Now that measles outbreaks are occurring again, Dr Eithne MacMahon gives an overview on how to detect the most severe of the common childhood diseases

Now that measles outbreaks are occurring again, Dr Eithne MacMahon gives an overview on how to detect the most severe of the common childhood diseases

Prior to the introduction of vaccination in 1968, acute measles killed around 100 children in England and Wales annually and until recent years accounted for a million deaths worldwide each year. Measles could be eliminated by vaccination but because it is so highly infectious, 95% of the population need to receive two doses in order to reduce the pool of susceptible contacts, and halt ongoing transmission.

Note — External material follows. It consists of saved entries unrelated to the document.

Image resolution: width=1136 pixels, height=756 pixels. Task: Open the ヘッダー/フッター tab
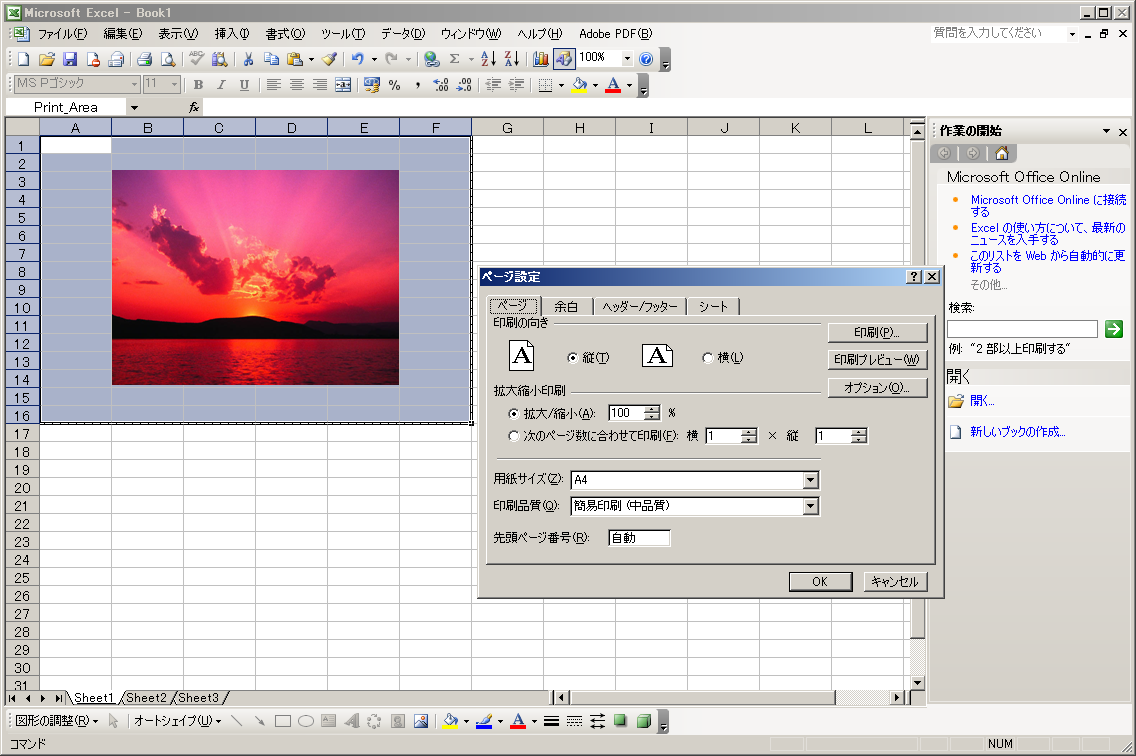(640, 307)
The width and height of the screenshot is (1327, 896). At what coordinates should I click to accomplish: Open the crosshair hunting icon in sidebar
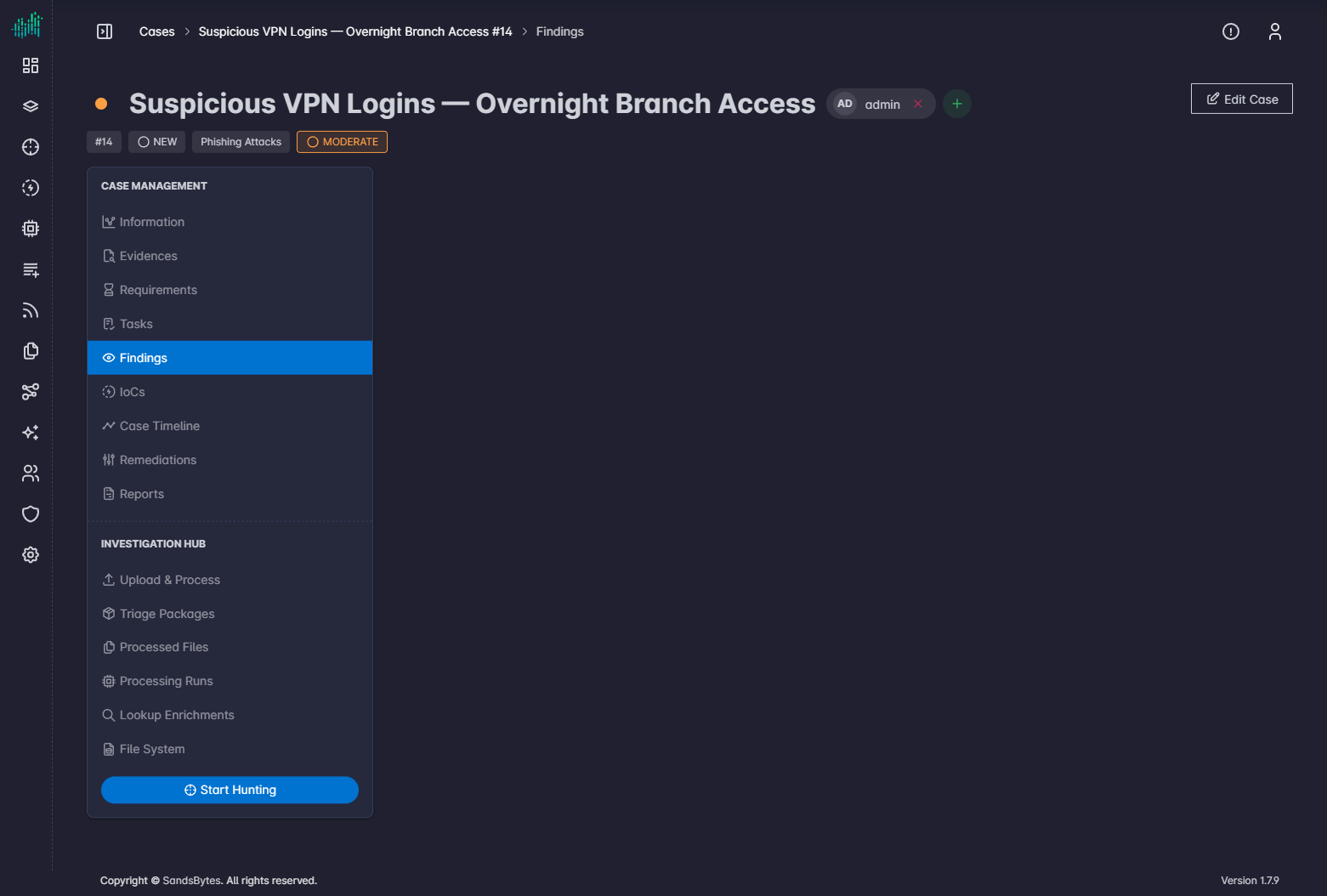[x=31, y=147]
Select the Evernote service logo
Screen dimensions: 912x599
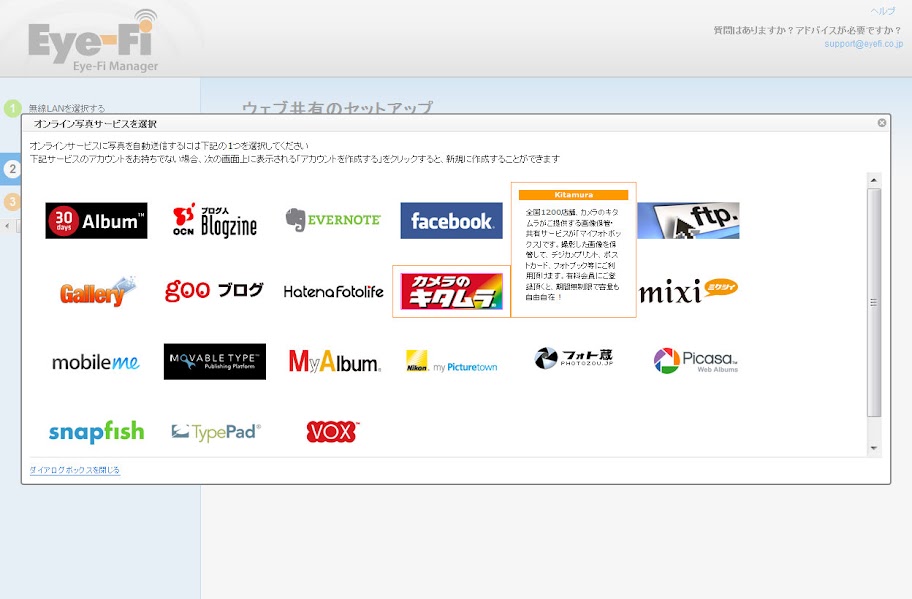coord(333,220)
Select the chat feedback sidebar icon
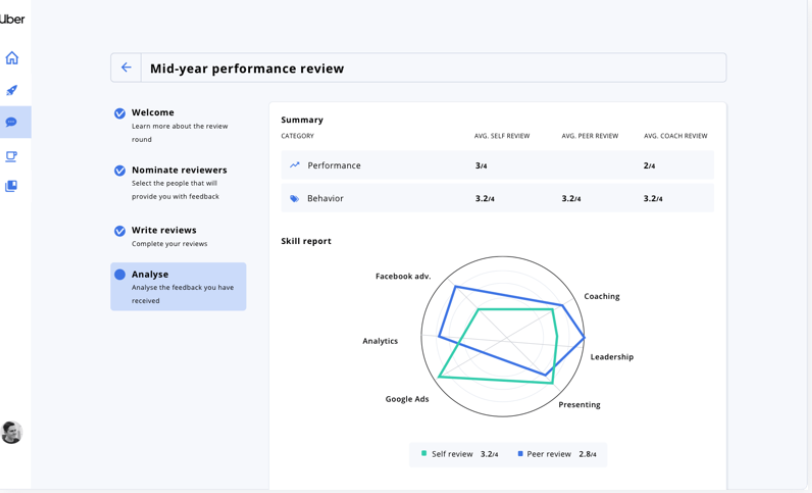Image resolution: width=812 pixels, height=493 pixels. pos(12,122)
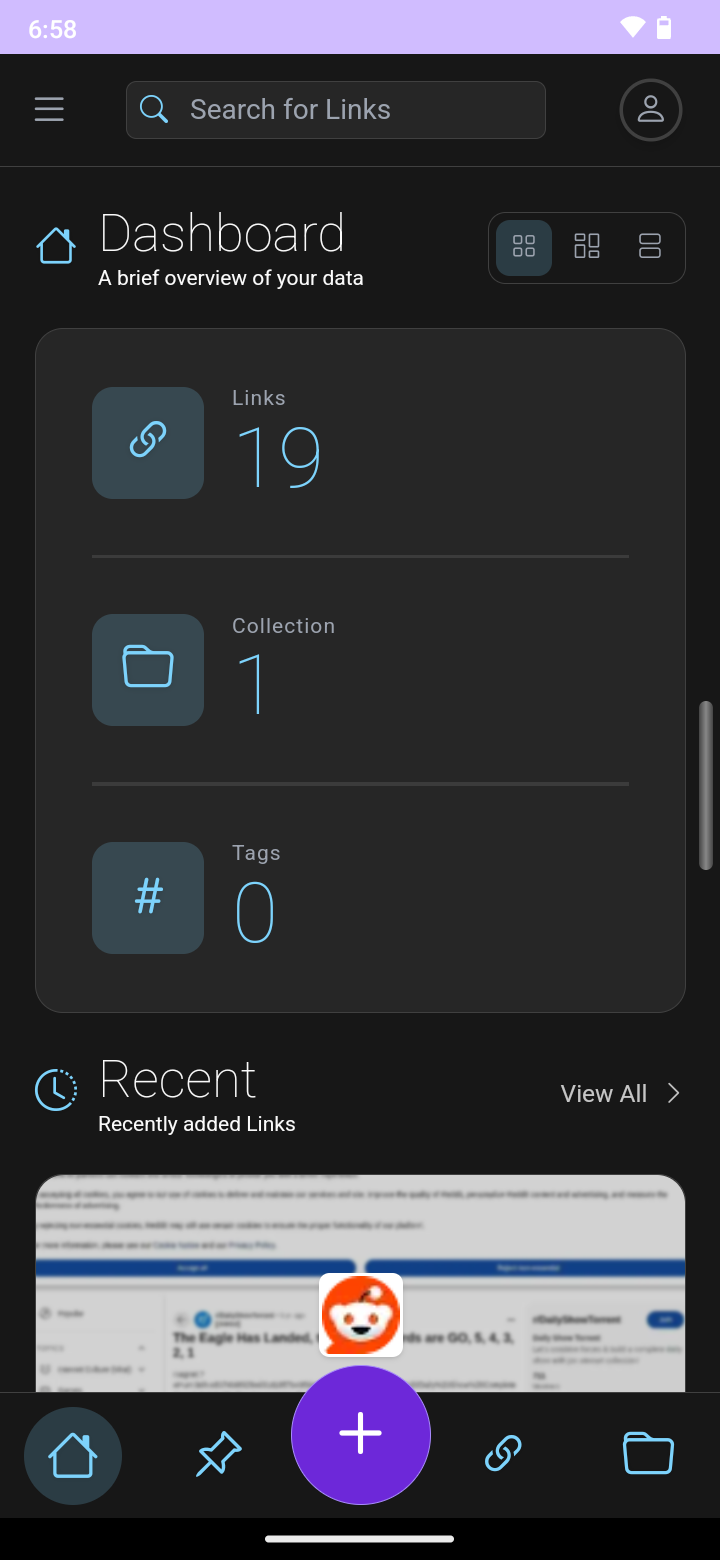Switch to the card grid view

pos(524,246)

This was achieved in the UK in the 1990s, but with the decline in mumps, measles and rubella (MMR) vaccination rates in the last decade, measles outbreaks are occurring again with one death reported so far.

Why not have single vaccines?
This suggestion is not backed by evidence. The MMR vaccine has been thoroughly investigated and shown to be very safe, with overwhelming evidence against any autism association. On the other hand the use of single vaccines is an experimental approach, not based on a coherent immunological theory and without evidence on safety and effectiveness. Single vaccines would also put children at increased risk by leaving them vulnerable for longer, and subject them to six injections instead of two. Considering past experience, uptake would undoubtedly be lower if six vaccines were required and risk more measles cases, congenital rubella and mumps-associated deafness.

At-risk groups
Unvaccinated children and adults, and those who have received just a single dose of vaccine, are susceptible. This includes adults born in the UK in the 1970s, people from European countries with sub-optimal coverage, and transient groups and some religious communities with limited access to healthcare. People born before 1970 are likely to have had natural infection and lifelong immunity.

The most vulnerable groups – infants and immunocompromised people – in whom measles is more likely to be severe or fatal, cannot be routinely vaccinated. They depend on high vaccine uptake to keep measles out of circulation. With the current gaps in the herd immunity, it is especially important to ensure that their close contacts are not susceptible.

How cases present
Measles is characterised by a generalised red maculopapular rash lasting three days or more with a fever of 38.3°C or higher, together with cough, coryza or conjunctivitis. The differential diagnosis includes rubella, parvovirus B19, enterovirus, scarlet fever, human herpesvirus 6, human herpesvirus 7, Kawasaki's disease, meningococcaemia, toxic shock syndrome, dengue, HIV, secondary syphilis and drug eruptions.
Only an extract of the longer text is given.